A dissecação autobiográfica de Janet Malcolm
No livro, como nos melhores exemplos de “natureza morta” – em que a excelência reside na pulsação misteriosa da vida contida em certo objeto inanimado –, as imagens manuseadas pela autora são tudo menos imóveis
Filha de judeus checos que migraram aos Estados Unidos para fugir do nazismo, Janet Malcolm foi uma peça-chave na consagração da revista The New Yorker como um espaço vital para práticas jornalísticas arrojadas, construindo, ao longo de décadas, inúmeros retratos de figuras centrais na cultura contemporânea. Em Imagens imóveis: sobre fotografia e memória – livro póstumo, lançado recentemente no Brasil – ela se debruça sobre sua própria história, mais precisamente sobre um conjunto de imagens, a maioria delas fotos de família.

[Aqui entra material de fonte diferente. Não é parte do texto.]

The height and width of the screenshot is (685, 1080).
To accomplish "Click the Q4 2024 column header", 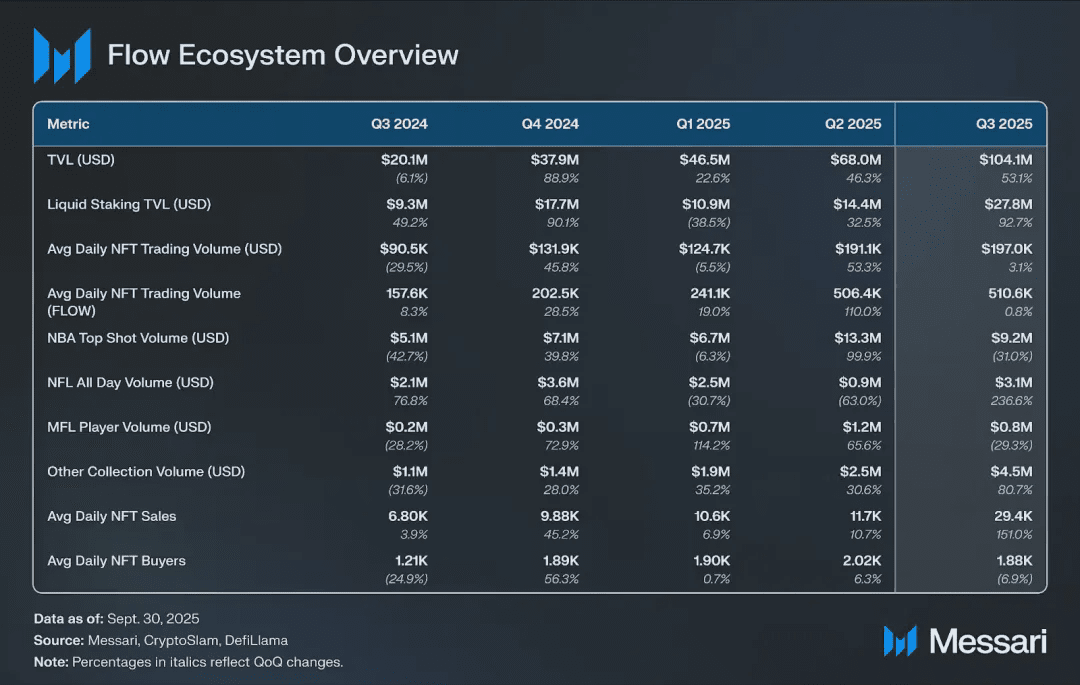I will (550, 124).
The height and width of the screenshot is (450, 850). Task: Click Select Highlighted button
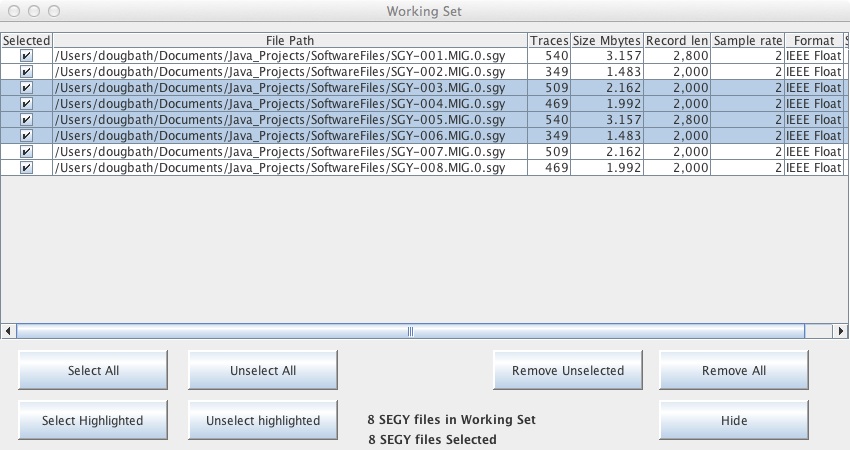[x=93, y=420]
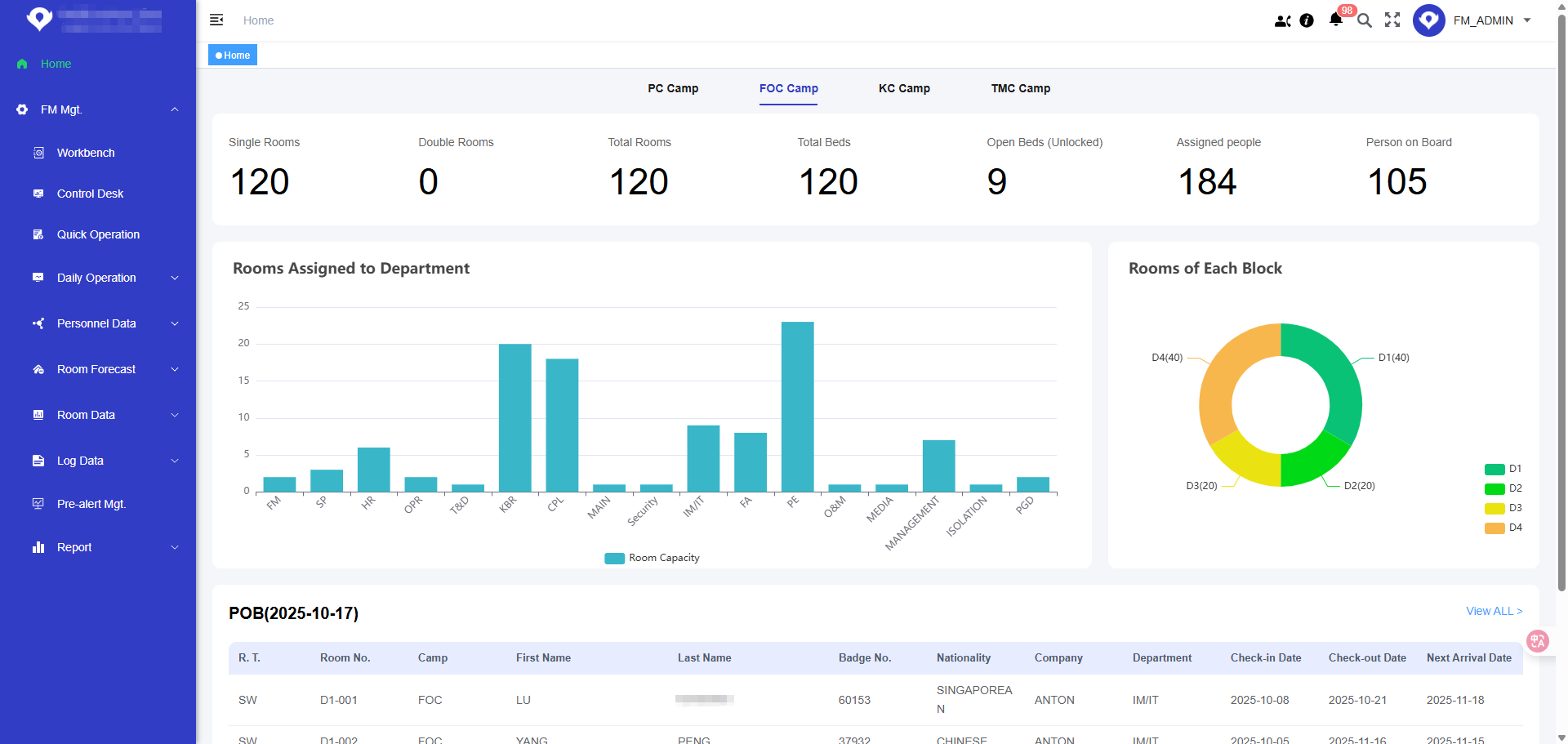
Task: Open the notifications bell icon
Action: point(1335,20)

Malcom analisa as fotos de maneira delicada e incisiva, distanciando-se de modos confortáveis e usuais de lidar com a memória. Ao manter uma atitude cética similar à que usava para dissecar os personagens de suas reportagens, a autora examina a si própria como um problema sem solução fácil. Nada parece resolvido e, embora sua prosa cristalina seja sempre acessível, o que fica mais evidente é como a memória, núcleo da identidade, é volúvel e misteriosa. “A perversidade da memória”, ela diz em certo momento, “seu atavismo caprichoso”, perplexa com o fato de ser capaz de lembrar frases e momentos banais com pessoas que desapareceram completamente de sua vida há muito, enquanto outros eventos e incidentes, de supostamente maior monta, evaporam, custam a retornar à consciência.

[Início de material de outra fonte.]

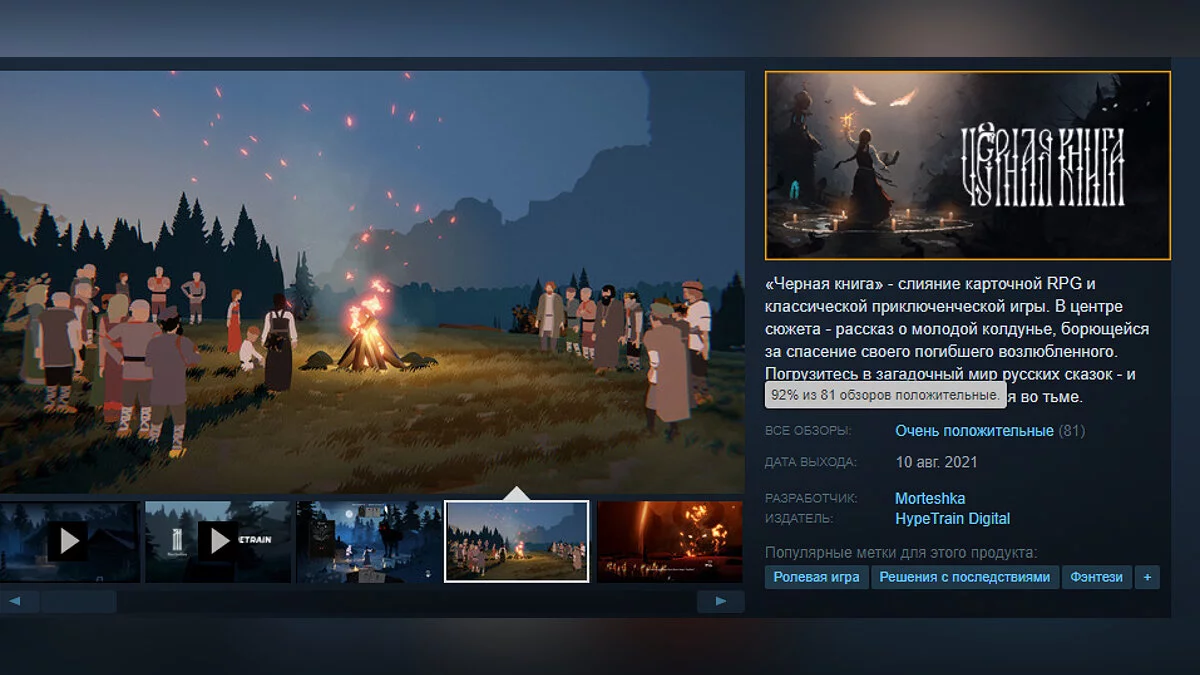
Task: Select the Ролевая игра tag
Action: pyautogui.click(x=816, y=577)
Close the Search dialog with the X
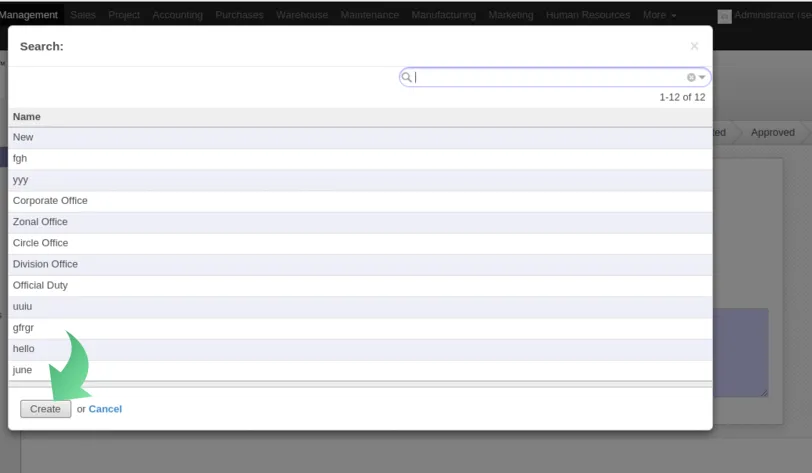 [x=694, y=46]
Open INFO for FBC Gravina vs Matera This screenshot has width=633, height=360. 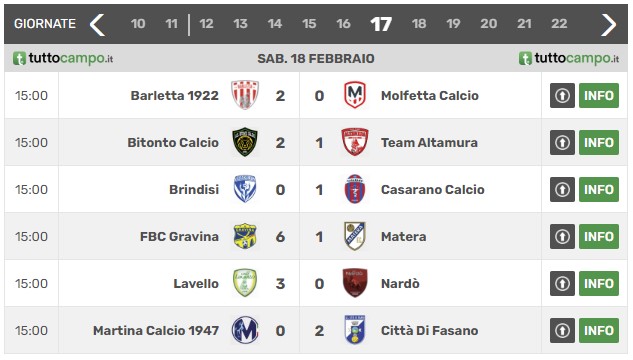tap(599, 237)
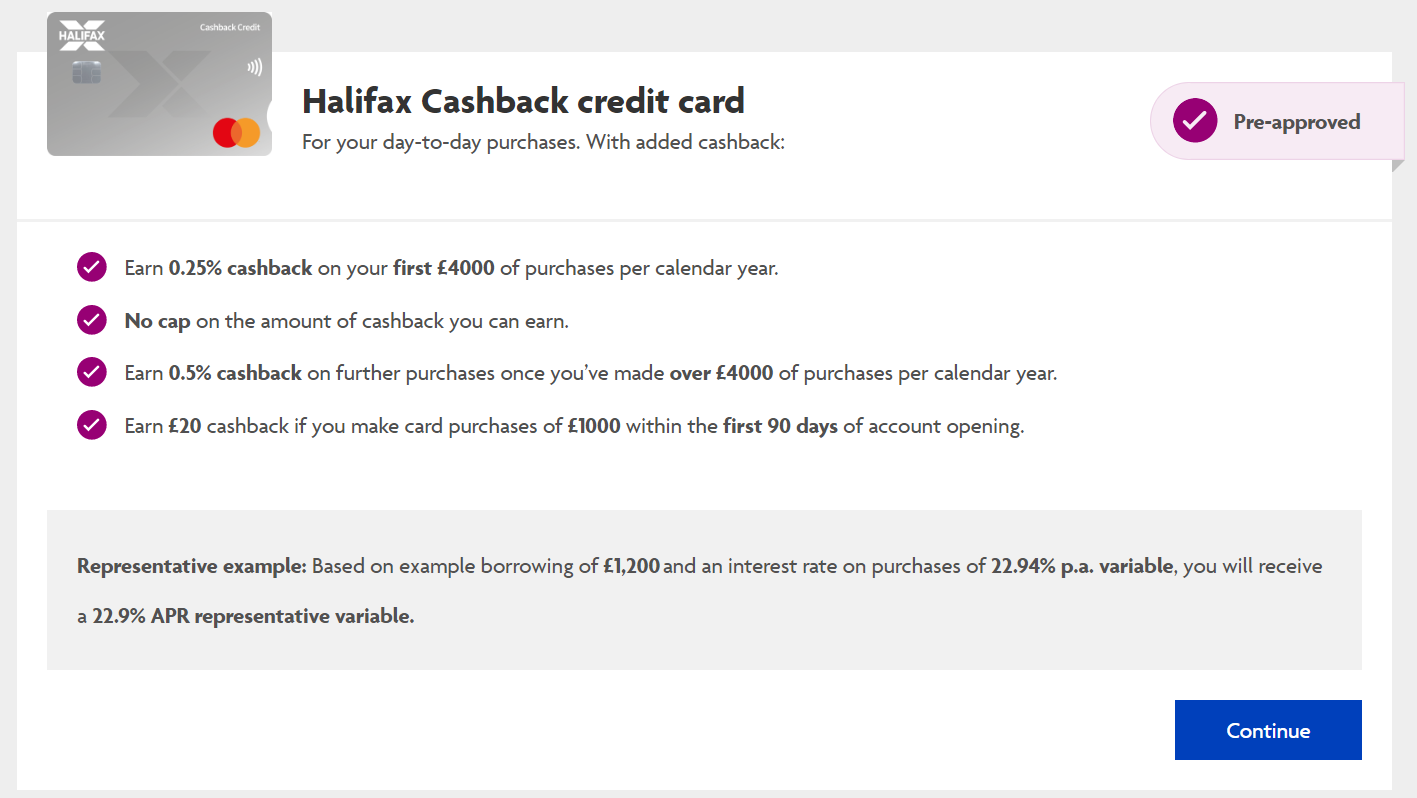This screenshot has height=798, width=1417.
Task: Click the 22.9% APR representative variable text
Action: tap(253, 616)
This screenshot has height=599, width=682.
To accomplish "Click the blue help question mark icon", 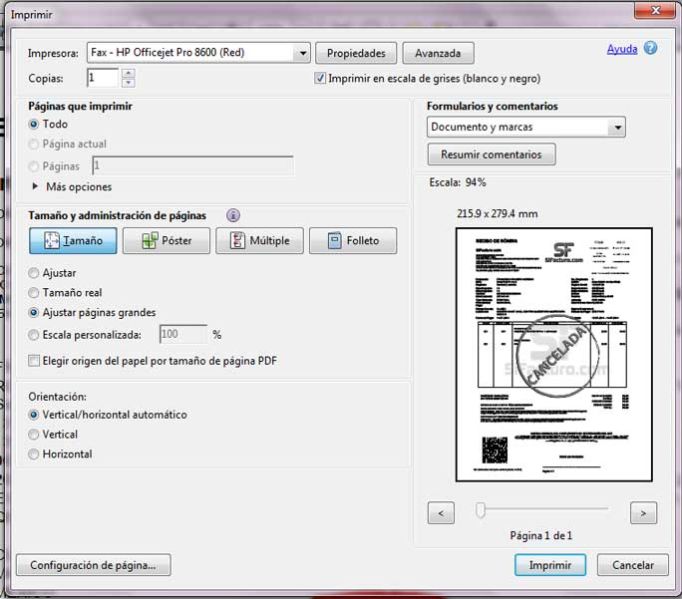I will coord(650,48).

O livro se torna a autobiografia que Malcolm ensaiou escrever e não escreveu de fato. Sua fisionomia emerge à medida que percebemos a maneira como ela observa os outros personagens das fotos. Ela diz a certa altura que “na literatura, coisas interessantes acontecem a pessoas interessantes; na vida, com muita frequência, coisas interessantes acontecem com pessoas que não são interessantes”, e somos convencidos disso pelo devir desse capítulo – uma história rocambolesca envolvendo um casal de amigos de seus pais.

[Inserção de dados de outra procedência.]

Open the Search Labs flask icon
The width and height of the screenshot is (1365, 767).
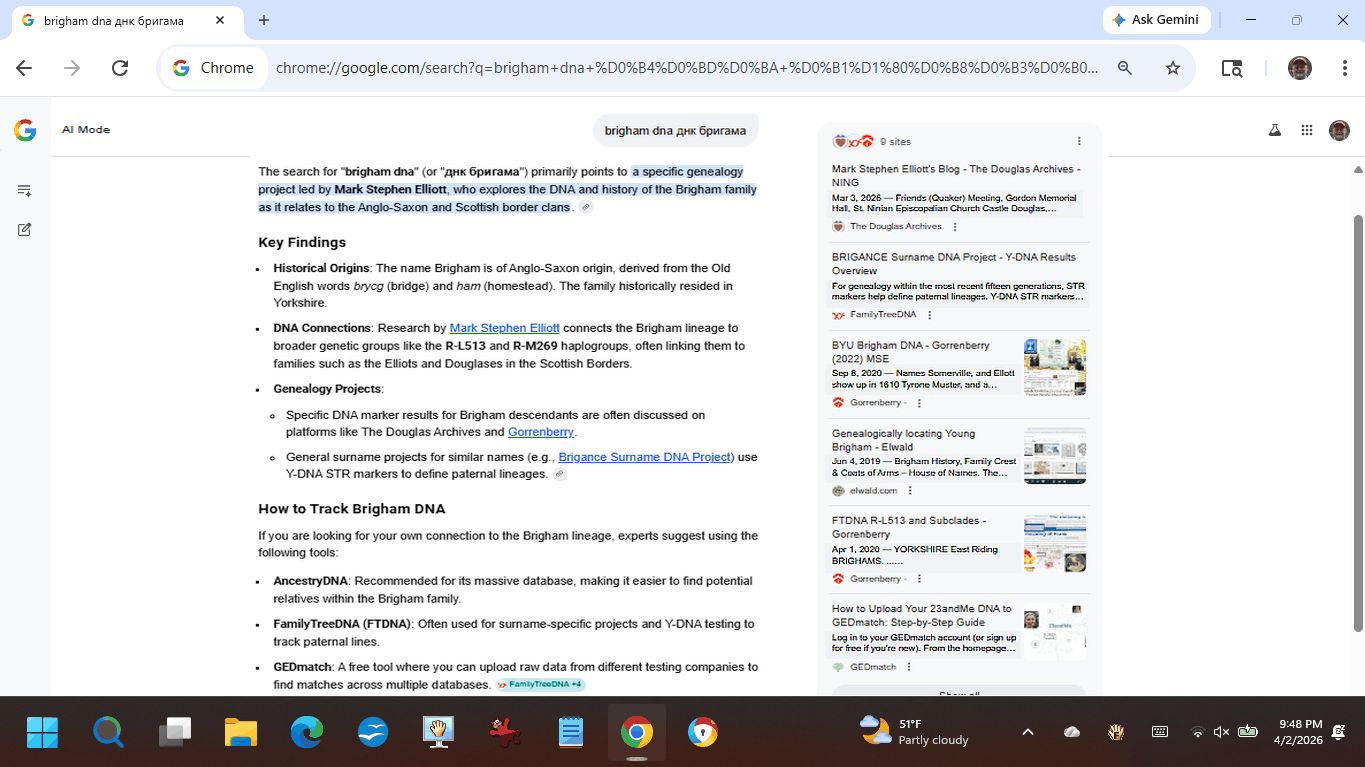[1274, 130]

Há também esboços de figuras que não foram perpetuadas em fotos, mas que ficaram na memória. E há o tratamento de pessoas íntimas, como o próprio pai de Malcolm, um médico com um jeito bonachão que aparece em várias fotografias e merece um capítulo inteiro, intitulado “Papai”. Já de saída, Malcolm diz: “Minha cabeça está cheia de adoráveis lembranças dele, sem trama.” Mantendo-se fiel a essa observação, evitando criar uma narrativa facilmente digerível em torno da figura do pai, Malcolm, ao mesmo tempo que faz uma autobiografia, desobedece os clichês do gênero.
Como nos melhores exemplos de “natureza morta” – em que a excelência reside na pulsação misteriosa da vida contida em certo objeto inanimado –, as imagens manuseadas por Malcolm são tudo menos imóveis: ao movimentá-las com seus comentários, nós somos, também, comovidos pela vida que parece se espalhar pelo livro.